Back at home, the family was mid-way through renovating and the roof was off their house. Mrs Brennan had put her job on hold and Mr Brennan took leave from work. There were many sleepless nights, and they felt isolated, exhausted and alone.
“I wondered how much longer my husband could cope – he was so tired and distressed,” says Mrs Brennan.
“We were completely on our own with dealing with Tom.
“We never had a doctor in the house. He came only for the death certificate.”
“I had a friend who was a social worker who lived in the next street. After Tom’s death, we’d sit in my back garden and Barbara would let me cry. And she really kept me going. She was just marvellous. There were no social workers. No counsellors. No-one came near you. We were just ourselves.”
Mrs Brennan remembers Tom trying to make sense of what was going on. He couldn’t understand why he was still sick, even though his arm was better, and he was keen to get back to school.
“That was hard,” says Mrs Brennan.
“No one intimated to Tom that he was dying in those three months,” says Mrs Brennan.
“He worried that he would need to repeat his year at school. Father Anderson, his young teacher, visited him many times and reassured him that he would not need to do so.”
Mrs Brennan was concerned about the impact Tom’s death was having on his brother Frank, as the brothers were very close. Hearing that Tom was going to die was the first time Frank had faced mortality. It was also when he started to consider studying medicine. Now, more formally known as Dr Frank Brennan, he is a palliative care physician at Calvary Healthcare and St George Hospital, in Sydney.
“As a 13 year-old, I was deeply affected by Tom’s death and the grief my parents went through,” he says.
“That was a time when there wasn’t any formal bereavement counselling and there was an expectation that people would simply get back to work and get on with life.
“When I was at medical school there was no teaching in palliative care at all. It remained an area I didn’t know and wasn’t exposed to.
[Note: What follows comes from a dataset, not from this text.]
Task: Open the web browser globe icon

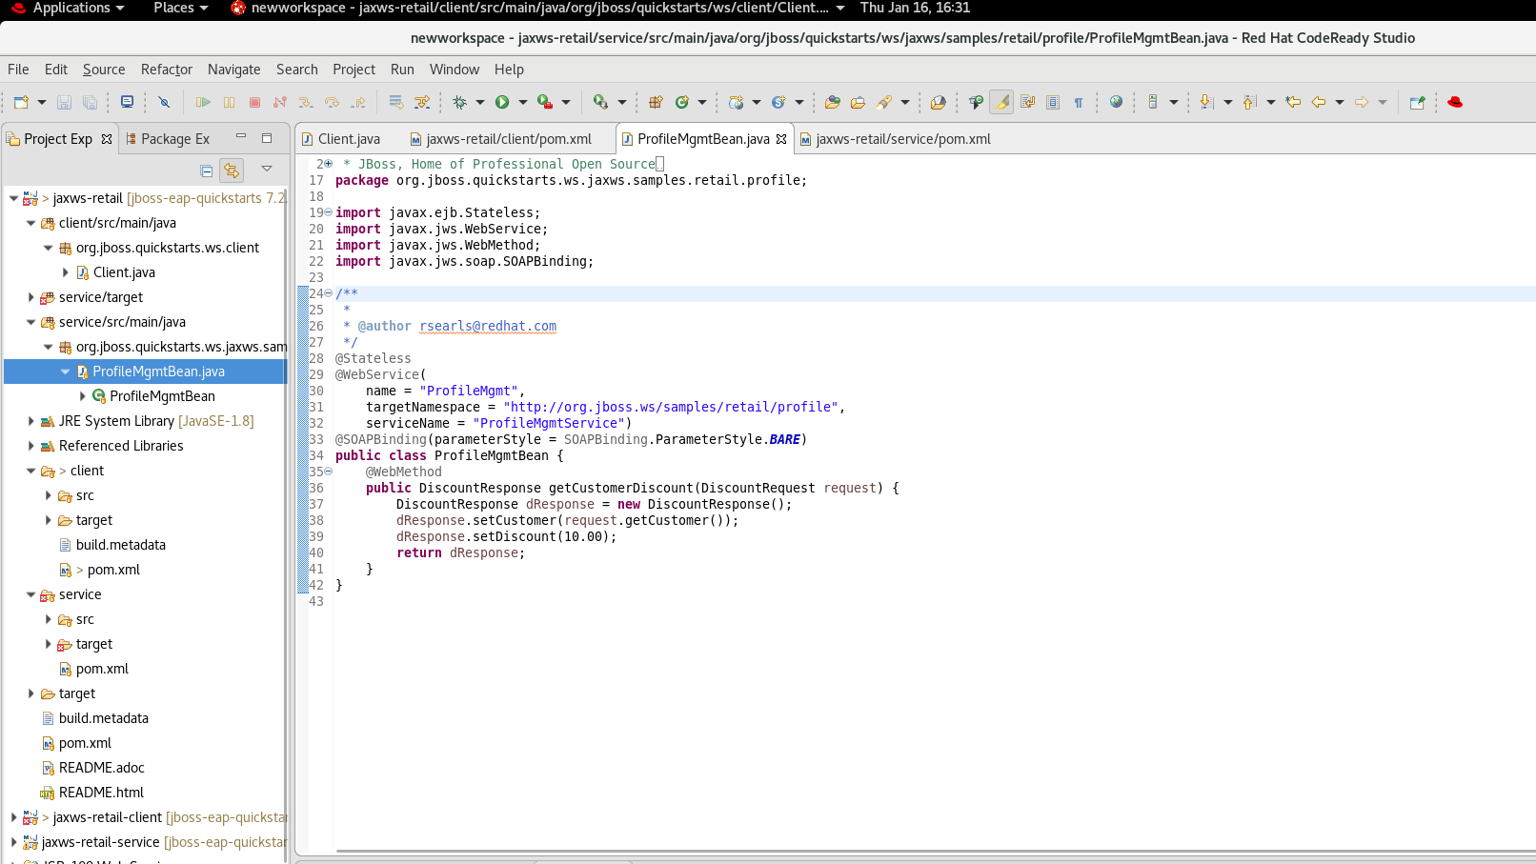Action: [x=1116, y=102]
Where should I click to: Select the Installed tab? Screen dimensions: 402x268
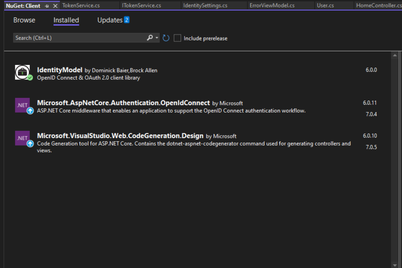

But some decades later the idea of working in palliative care came to me, after palliative care had been maturing.”
He says today, children dying at home and their families would ideally receive support from a local palliative care service, with regular visits from a palliative care nurse, a doctor, and possibly a physiotherapist and occupational therapist.
“I remember sleepless nights and obviously it was very hard for both my parents, physically and emotionally.
“With a palliative care service coming in, there would have been close attention to the stress levels of carers and how they were coping and also the offer of respite. There might have been the option for Tom to come into hospital or a children’s hospice for a couple of days so my parents could rest.”
In the absence of palliative care professionals, Mr and Mrs Brennan also grappled with what they should tell Tom about his illness. They followed the advice of their parish priest, who told them not to tell Tom he had a serious illness, because he didn’t need to get his affairs in order.
“We didn’t know what his reaction would be; whether he would be absolutely distressed.”
However, Mr and Mrs Brennan did tell Frank.
“It was a time of great sadness, realising that Tom was going to die,” says Dr Brennan.
“I am glad my father told me, because that allowed me to prepare and to be very aware of what was happening around me.”
Dr Brennan says he admires his mother’s instinct, to bring Tom home. While parents may still hesitate, often out of wanting to protect siblings, “we were only too delighted when he came back to be together as a family.”
It’s an experience that though traumatic, enriches him still, providing genuine insight into what his patients and their families are experiencing.
“It may be that I don’t consciously think of that time when I’m with patients, but certainly, I am aware of the enormous impact on the patient and their family and sense of loss of a loved one.”